During that period of overwhelm, I had been reporting multiple features at once, gathering lots of material, but struggling to find time to sit down with that material and actually write it up. I am using the term “write it up” expansively, since it involves so many crucial steps that aren’t actually writing - figuring out what you have and what’s missing, transcribing audio or correcting auto-transcriptions, making a series of logical decisions about what to include and in what order. When I finally did get to the stage of writing up various pieces that I’d been reporting on and off for weeks, sometimes even months, I realised that in this state of frenzy I hadn’t been doing some of the basic things that I find pretty essential: having some way of keeping track of audio files and documents (like a clear set up of folders and filenames) and, the one I want to talk about here, keeping notes as you go along.
I like to record audio of interviews, and simultaneously jot down my impressions of people while they’re talking - physical descriptions, observations about body language or moments that seem particularly emotional or important during a conversation - as well as descriptions of places, rooms, atmospheres. Most often I do this by hand in my notebook, but sometimes I might use my phone, and if for some reason I haven’t been able to make notes in the moment I usually sit down at my computer after an interview or a day of reporting and write a quick paragraph or a few bullet points about whatever struck me most about what I saw or heard. I’ve experimented with different ways of doing this over the years. When I was reporting a lot in Karachi for my book, a few friends told me they swore by photographing places they were writing about to help with writing descriptions later. I tried doing this, but sadly ended up with literally hundreds of photos that look like this:
Photography probably isn’t my medium. Instead I went back to my preferred method of writing down descriptions of what I could see, while I was still looking at it. I spent a lot of time driving around the city to the different locations I was writing about, and I jotted down observations in the notes app on my phone, many of which ended up almost word for word in the book. I don’t think I’d have been able to write such vivid descriptions after the fact - the small details you notice when you’re actually looking around at something aren’t the same as the broad brushstrokes you might remember weeks later.
Joan Didion, talking to the Paris Review about the difference between writing novels and writing nonfiction, described it like this:
In nonfiction the notes give you the piece.

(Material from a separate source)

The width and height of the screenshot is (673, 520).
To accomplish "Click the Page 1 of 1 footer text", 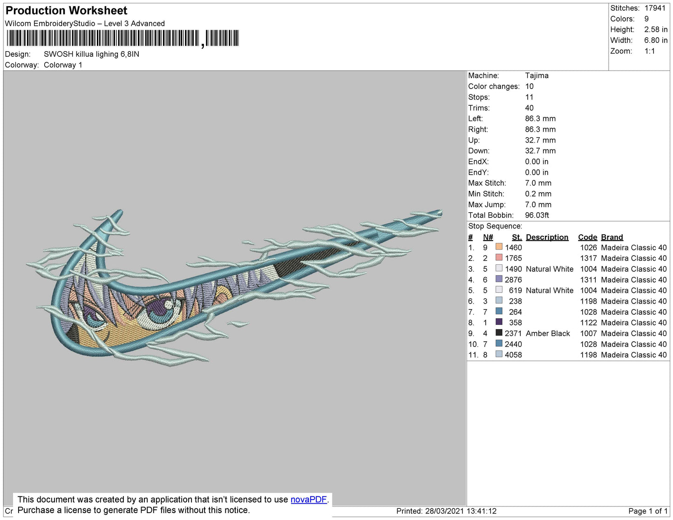I will pyautogui.click(x=648, y=511).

Writing nonfiction is more like sculpture, a matter of shaping the research into the finished thing.
This brings me back to last year’s pickle. I found myself in the unenviable position of realising that I was so frazzled that I’d written down nothing apart from “has a beard” and “friendly” to describe one man I’d interviewed. Great job! Turns out it’s quite difficult (though, thankfully, not impossible) to recall distinctive details about a place or a person or an interaction weeks after the event. I do not recommend it. I’m working on various things at the moment - some of which should be out soon - and have been making copious notes throughout (if anything, too many, which is definitely preferable).
Reading/listening
This story by Patrick Radden Keefe, about a London teenager who died mysteriously after pretending to be an oligarch’s son, is just as good as everyone says it is.
The FT’s short podcast series The Retreat tells stories of people who suffered catastrophic mental health breakdowns after silent meditation retreats. I found it fascinating.
For obvious reasons, I was interested in this depressing Vox piece about how writers/artists have to engage in online content creation and essentially become experts in self-branding.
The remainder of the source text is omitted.